Danish Filmmaker Lars Von Trier (Antichrist 2009, Nymphomaniac 2013) loves to stir up controversy, doesn’t he? Doing just that, he is openly inviting it with his latest film, The House That Jack Built, set for release in theaters and on VOD Friday, December 14, 2018 through IFC Films. To quote the man himself, this film celebrates “the idea that life is evil and soulless.” He has certainly created something that does just that; but does that make it a great film?
The House That Jack Built is the story of serial killer Jack (Matt Dillon: There’s Something About Mary 1998, Crash 2004) and his most important, character-defining murders in a career of debauched misanthropy. There is something absurd about the act of even writing that out. That said, Von Trier was clear with his intention – this is a darkly comic story straight to the bone.
Any consideration of the film starts with Matt Dillon. Dillon’s portrayal creates a killer in Jack that is singular among cinematic murderers. He is over-the-top, but not in a winking-at-the-camera way. Jack is someone who clearly grows throughout the film. He grows in efficiency as a killer and yet remains empty at his core. In that way, he evokes Christian Bale’s Patrick Bateman from 2000’s American Psycho, but there is somehow simultaneously more in Jack and less.
The film takes the form of five vignettes interwoven with a conversation between Jack and his companion Verge (Bruno Ganz: Downfall 2004, In Order of Disappearance 2014), mostly heard off screen. In this descent to hell or fame, Jack, whose moniker in the media is Mr. Sophistication, considers his crimes with Verge. A failed architect, Jack offers that his murders represent a developing form of art.
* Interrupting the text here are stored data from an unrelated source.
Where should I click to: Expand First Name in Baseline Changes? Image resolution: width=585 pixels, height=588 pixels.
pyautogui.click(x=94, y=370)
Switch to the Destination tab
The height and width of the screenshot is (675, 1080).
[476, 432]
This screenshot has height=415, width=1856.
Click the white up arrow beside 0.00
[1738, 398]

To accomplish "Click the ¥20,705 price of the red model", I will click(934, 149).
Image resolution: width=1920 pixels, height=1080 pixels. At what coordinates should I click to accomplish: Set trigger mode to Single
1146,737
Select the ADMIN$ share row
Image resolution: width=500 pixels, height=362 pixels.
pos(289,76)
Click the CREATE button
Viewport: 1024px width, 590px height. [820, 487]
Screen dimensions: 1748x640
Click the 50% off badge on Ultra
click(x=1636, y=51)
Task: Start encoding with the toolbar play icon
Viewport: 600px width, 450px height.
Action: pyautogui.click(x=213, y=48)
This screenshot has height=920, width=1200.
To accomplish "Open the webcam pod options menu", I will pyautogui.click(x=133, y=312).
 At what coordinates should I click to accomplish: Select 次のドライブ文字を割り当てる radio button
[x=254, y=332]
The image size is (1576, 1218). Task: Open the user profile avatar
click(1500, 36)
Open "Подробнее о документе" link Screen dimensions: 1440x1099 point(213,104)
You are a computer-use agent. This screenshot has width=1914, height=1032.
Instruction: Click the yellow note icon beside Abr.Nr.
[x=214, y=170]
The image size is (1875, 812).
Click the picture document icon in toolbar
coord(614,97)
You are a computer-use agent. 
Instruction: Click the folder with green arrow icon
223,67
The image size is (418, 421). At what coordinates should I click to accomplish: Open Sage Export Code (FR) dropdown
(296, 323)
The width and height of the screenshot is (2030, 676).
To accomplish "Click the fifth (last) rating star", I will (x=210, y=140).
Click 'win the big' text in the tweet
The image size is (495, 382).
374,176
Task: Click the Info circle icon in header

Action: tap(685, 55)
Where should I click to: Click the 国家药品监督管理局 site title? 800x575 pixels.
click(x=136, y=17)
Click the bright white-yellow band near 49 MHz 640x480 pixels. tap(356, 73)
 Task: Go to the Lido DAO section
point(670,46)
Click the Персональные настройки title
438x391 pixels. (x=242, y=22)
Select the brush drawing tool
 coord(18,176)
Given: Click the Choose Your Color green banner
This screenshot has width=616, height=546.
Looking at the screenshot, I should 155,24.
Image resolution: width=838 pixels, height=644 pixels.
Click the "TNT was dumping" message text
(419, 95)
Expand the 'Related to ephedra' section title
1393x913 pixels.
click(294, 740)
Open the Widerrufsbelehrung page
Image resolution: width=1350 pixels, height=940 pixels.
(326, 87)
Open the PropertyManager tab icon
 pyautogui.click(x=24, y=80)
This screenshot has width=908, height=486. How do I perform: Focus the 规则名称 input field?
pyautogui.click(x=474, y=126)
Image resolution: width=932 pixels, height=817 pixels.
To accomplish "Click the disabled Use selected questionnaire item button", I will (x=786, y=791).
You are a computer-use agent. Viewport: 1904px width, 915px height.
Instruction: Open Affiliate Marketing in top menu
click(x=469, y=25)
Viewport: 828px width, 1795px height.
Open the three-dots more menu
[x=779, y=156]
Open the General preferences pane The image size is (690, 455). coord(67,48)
It is the kind of argument one would expect from someone completely insane, so it ends up being no surprise that Von Trier keeps the audience in the driver’s seat alongside Jack. The fact that you are left to experience Jack’s murders from his point of view suggests Von Trier, ever the provocateur, is out to allow you to tell on yourself. This is a film where you may be more horrified by audience reactions than what actually happens on screen. Although, it certainly has its share of the horrific.
Laugh, scream, do whatever. So be warned; Von Trier does not appear out to offer any real message with this film. He has crafted a tale of nihilistic brutality in order for the viewer to make sense of it, and what brutality he has wrought. Again, the film is cut into five vignettes connected by Jack’s philosophical discussions with Verge. Bruno Ganz plays his role with studied detachment. He hits back on Jack when necessary, but mostly serves a quiet sounding board for the cocky, arrogant killer’s diatribes.
Jack’s victims run the gamut. Most of them do not even have names, but their personalities shine through so they are not complete ciphers. They absolutely, individually, fulfill the role of victim each in their own way. It is as if who they determine the kinds of murders Jack ends up inflicting on them. This is kind of a stroke of genius as it in some ways undermines Jack’s burgeoning megalomania. He thinks he is running the show, but really he is just reacting. This is an awkwardness that underscores the earlier killings in his career.
Von Trier deftly builds upon this in a sort of satire of the bildungsroman. As Jack begins to gain confidence, this awkward messiness disappears and is replaced with something far darker and methodical. Jack’s methods become more staged and, as a result, more terrifying. This change in Jack is depicted visually quite brilliantly and humorously. In fact, Jack starts out looking like a stereotypical oddball weirdo complete with glasses and slicked back hair and evolves into something almost like a subtle sex icon or rock star. To underscore this, the only real music the film employs is David Bowie’s 1979 hit song “Fame.”
Every woman who crosses Jack’s path is individually their own. Each actress is great, but it is a bit of a challenge to go into detail on how they express their characters without spoiling some aspects of the film. Uma Thurman (Pulp Fiction 1994, Kill Bill series), Siobhan Fallon Hogan (Men in Black 1997, Dancer in the Dark 2000), Sofie Grabol (The Killing series, The Other World series) and Riley Keough (Mad Max: Fury Road 2015, It Comes at Night 2017) all deserve praise for crafting memorable characters in somewhat limited circumstances. Perhaps something is being said there.
Even if Von Trier does not have a definitive “message” with The House That Jack Built, it is clear there is something to take out of the film about the power men wield in this culture. Jack does state at one point that he has killed “both men and women.” Ultimately, this is a film about how men treat women and the sort of “house” that is built upon that treatment. The last vignette (and epilogue) will most likely leave people angry and confused, as it should. But again, this is a film crafted in order to allow individual viewers to tell on themselves. The outrageousness of it all will surely leave some shocked, while others will laugh. Many will do both.
Overall, Lars Von Trier has created a truly visceral, angering, hilarious, downright brutal and at times surreal road to hell with The House That Jack Built. His film, as usual, has asked his audience to laugh again at the void within which humanity finds itself, but not without a kind of detached stoicism. Succeeding, this is why Cryptic Rock gives the darkly satirical The House That Jack Built 4 out of 5 stars.